▶ **TEXTAUSZUG**:
:::

Film-Biografie

Luciano Pavarotti: Aus dem Familienalbum

Erinnerungen an Luciano Pavarotti: Hollywood-Regisseur Ron Howard hat eine Biografie des 2007 gestorbenen Superstars in die Kinos gebracht.

28.12.2019

Von Jürgen Kanold

Luciano Pavarotti, der umjubelte Superstar: ein Auftritt in China (eine Szene aus dem Dokumentarfilm „Pavarotti“. Foto: © Wild Bunch Germany Vittoriano Rastelli

Luciano Pavarotti, der umjubelte Superstar: ein Auftritt in China (eine Szene aus dem Dokumentarfilm „Pavarotti“. Foto: © Wild Bunch Germany Vittoriano Rastelli

Ulm. Als der Vorhang aufging, saß er schon da, ausgeleuchtet wie eine Ikone. Und er sollte sich dann auch keinen Schritt mehr bewegen in diesem Konzert. Auf seiner Abschiedstour war Luciano Pavarotti im Oktober 2005 noch ein letztes Mal nach Deutschland gekommen, in die Stuttgarter Schleyerhalle. Ein gebrechlicher 70-jähriger Weltstar, der mit gefalteten Händen ein „Ave Maria“ sang, der aber schon lange keine hohen Cs mehr herausschleudern konnte. Puccinis „Nessun dorma“, seinen größten Hit, bot der Italiener trotz flehentlicher Rufe seiner Fans nicht dar. „Ich werde siegen?“ Nein, ein sekundenlang geschmettertes „Vincerò!“ war im Sitzen nicht mehr drin. Es war ein anrührender, ein erschütternder Abend. Unvergesslich.

:::

(Datensätze aus einer Zeige-Datensammlung)
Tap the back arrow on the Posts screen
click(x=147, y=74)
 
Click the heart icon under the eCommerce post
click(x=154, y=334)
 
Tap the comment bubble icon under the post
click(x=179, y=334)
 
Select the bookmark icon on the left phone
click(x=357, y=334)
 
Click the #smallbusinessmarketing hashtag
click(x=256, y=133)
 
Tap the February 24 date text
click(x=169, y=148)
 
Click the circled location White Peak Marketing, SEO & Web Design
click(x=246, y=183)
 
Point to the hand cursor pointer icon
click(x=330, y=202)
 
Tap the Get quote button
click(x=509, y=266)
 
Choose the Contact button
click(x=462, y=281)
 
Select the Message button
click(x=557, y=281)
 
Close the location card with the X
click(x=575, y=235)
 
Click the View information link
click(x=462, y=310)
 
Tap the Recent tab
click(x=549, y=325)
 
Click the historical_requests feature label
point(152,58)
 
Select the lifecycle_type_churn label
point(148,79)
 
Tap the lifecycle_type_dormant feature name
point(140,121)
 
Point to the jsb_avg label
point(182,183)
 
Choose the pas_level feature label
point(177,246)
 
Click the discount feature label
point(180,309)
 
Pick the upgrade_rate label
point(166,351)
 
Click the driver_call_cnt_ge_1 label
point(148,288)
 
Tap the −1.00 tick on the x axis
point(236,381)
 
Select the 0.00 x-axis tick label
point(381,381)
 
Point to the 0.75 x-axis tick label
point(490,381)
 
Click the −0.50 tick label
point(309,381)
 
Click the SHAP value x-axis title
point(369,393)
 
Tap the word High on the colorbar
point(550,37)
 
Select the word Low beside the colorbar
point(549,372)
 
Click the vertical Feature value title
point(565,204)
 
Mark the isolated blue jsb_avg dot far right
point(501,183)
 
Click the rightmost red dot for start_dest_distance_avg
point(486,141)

:::

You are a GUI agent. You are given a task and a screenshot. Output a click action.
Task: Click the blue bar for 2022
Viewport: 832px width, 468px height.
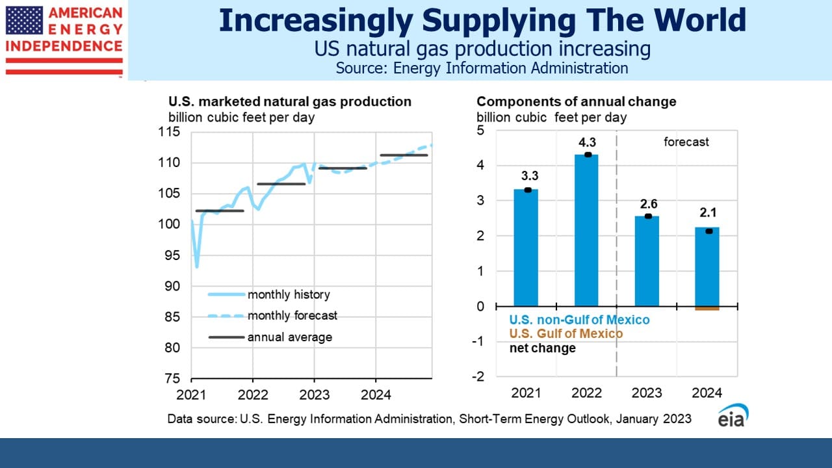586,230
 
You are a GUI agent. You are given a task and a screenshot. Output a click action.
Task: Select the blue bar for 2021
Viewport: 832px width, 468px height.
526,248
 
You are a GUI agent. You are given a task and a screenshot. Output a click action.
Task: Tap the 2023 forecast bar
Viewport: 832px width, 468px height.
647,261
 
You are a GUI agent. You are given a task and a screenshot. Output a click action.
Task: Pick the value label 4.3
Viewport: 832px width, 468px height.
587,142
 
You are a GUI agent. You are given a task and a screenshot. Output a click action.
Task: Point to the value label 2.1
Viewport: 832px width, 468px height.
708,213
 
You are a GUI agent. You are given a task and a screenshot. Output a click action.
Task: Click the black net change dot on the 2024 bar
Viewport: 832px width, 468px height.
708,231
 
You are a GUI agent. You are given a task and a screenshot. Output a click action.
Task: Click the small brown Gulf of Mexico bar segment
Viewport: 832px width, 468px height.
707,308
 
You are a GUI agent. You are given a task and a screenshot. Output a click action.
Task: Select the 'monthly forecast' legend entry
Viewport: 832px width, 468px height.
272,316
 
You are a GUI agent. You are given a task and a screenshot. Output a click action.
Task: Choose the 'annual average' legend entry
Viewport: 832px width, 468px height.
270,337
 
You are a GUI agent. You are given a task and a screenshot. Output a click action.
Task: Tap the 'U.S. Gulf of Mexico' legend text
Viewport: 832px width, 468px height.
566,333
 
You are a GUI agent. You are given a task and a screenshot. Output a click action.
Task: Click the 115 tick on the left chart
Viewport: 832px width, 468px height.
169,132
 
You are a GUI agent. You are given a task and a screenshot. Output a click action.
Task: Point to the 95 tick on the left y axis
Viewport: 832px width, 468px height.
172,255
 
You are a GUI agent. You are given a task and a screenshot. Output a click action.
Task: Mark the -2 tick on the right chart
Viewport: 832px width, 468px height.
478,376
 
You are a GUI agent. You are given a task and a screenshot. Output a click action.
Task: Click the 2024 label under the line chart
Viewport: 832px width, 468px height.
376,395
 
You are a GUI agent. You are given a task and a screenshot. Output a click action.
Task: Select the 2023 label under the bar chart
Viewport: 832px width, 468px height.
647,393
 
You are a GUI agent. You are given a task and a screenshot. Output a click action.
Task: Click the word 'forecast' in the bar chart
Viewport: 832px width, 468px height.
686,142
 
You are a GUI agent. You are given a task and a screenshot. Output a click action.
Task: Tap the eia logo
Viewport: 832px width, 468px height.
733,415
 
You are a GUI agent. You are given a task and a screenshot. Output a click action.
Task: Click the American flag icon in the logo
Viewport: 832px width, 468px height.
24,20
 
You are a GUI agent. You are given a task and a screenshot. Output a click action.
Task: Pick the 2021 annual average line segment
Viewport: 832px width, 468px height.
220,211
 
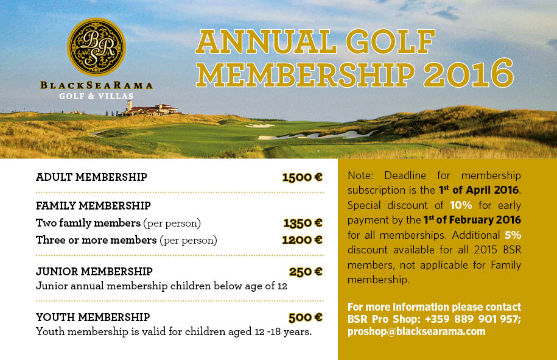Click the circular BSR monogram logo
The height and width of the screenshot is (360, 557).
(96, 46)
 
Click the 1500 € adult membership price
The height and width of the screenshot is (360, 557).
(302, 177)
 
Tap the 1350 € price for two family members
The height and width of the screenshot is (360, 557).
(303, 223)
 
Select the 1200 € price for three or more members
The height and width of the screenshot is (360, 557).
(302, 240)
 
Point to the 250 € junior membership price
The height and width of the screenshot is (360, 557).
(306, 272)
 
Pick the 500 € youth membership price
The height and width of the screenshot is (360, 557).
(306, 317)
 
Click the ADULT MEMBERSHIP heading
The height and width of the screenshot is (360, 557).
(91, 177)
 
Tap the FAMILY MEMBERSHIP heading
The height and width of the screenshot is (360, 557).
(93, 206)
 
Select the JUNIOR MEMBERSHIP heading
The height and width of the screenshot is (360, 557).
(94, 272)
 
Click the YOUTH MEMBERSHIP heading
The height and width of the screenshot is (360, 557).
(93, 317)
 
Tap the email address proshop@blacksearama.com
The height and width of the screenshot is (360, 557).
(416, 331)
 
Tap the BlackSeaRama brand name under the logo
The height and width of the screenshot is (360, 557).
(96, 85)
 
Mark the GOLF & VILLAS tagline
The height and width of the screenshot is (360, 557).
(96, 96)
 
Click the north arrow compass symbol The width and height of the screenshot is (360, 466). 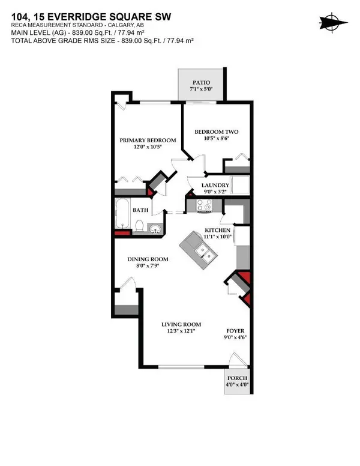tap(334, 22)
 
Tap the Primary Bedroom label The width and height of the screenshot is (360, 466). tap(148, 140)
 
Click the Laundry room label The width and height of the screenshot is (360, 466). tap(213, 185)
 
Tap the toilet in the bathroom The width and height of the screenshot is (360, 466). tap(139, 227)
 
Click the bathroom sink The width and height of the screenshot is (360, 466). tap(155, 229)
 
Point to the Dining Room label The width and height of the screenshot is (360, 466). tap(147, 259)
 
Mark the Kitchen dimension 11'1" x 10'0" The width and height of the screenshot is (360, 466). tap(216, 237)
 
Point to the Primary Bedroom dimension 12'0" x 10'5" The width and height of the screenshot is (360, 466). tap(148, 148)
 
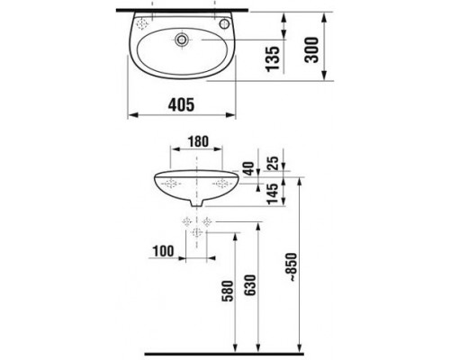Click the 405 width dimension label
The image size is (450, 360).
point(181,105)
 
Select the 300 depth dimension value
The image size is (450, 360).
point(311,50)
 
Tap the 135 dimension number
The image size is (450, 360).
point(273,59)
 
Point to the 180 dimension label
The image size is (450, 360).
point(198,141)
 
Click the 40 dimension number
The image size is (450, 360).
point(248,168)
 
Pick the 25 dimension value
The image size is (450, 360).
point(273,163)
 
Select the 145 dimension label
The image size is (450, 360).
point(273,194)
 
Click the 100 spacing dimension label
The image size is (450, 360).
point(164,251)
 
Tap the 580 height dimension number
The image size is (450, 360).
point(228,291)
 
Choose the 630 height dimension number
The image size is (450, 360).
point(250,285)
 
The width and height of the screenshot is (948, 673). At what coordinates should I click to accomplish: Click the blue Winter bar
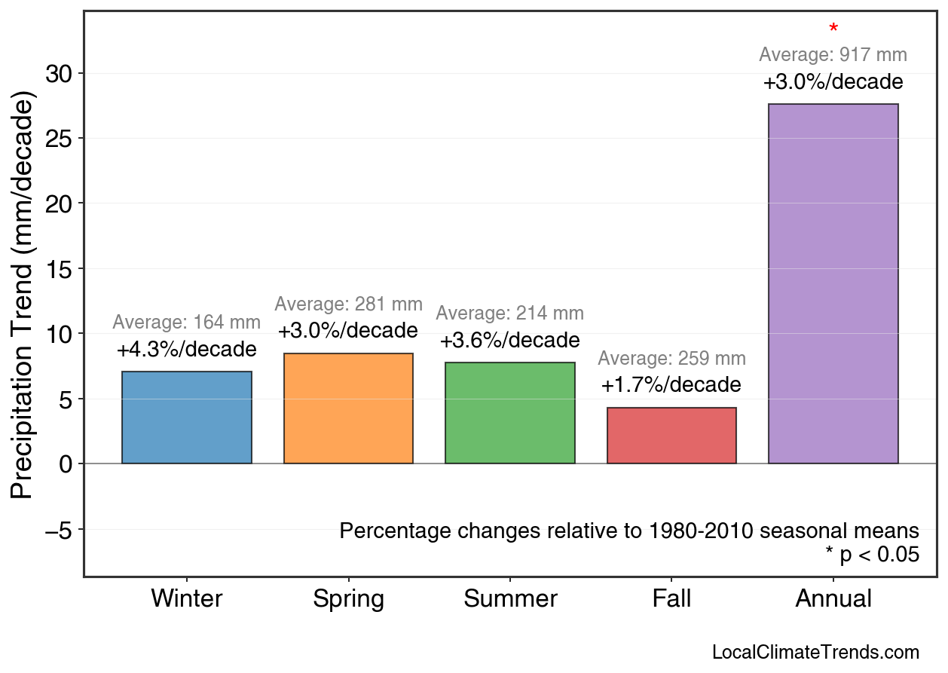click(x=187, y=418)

:::

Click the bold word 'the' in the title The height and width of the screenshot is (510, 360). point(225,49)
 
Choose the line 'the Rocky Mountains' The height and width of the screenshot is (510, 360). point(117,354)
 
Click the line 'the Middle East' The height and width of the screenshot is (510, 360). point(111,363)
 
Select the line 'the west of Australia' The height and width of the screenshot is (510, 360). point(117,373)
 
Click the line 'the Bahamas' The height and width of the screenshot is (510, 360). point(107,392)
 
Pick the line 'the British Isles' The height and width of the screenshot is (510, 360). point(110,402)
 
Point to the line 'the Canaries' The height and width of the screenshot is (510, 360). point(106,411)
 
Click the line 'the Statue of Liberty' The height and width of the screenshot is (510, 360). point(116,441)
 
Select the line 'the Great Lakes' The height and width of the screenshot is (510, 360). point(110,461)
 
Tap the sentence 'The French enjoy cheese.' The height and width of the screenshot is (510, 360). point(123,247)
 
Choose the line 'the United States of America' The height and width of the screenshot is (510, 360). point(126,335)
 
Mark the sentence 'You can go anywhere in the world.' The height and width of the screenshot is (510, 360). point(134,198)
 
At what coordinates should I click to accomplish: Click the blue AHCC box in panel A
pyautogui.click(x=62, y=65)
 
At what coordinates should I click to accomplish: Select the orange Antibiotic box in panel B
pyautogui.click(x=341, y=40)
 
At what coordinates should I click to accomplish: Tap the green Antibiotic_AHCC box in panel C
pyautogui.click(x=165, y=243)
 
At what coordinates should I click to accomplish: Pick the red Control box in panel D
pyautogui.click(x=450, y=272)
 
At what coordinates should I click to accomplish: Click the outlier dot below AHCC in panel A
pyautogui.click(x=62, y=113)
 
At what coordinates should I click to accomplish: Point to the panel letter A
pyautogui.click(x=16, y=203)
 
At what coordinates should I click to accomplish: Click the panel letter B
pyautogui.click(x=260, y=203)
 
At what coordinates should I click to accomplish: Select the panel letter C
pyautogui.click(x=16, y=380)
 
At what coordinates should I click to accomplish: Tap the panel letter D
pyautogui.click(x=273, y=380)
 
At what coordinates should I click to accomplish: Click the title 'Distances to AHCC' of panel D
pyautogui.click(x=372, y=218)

:::

▶ **AUFGABE**: In welcher Halle trat Pavarotti laut dem Artikel über die Pavarotti-Biografie im Oktober 2005 ein letztes Mal in Deutschland auf? Die Datensätze spielen hierfür keine Rolle.

▶ **GELÖSTE AUFGABE**: In der Stuttgarter Schleyerhalle.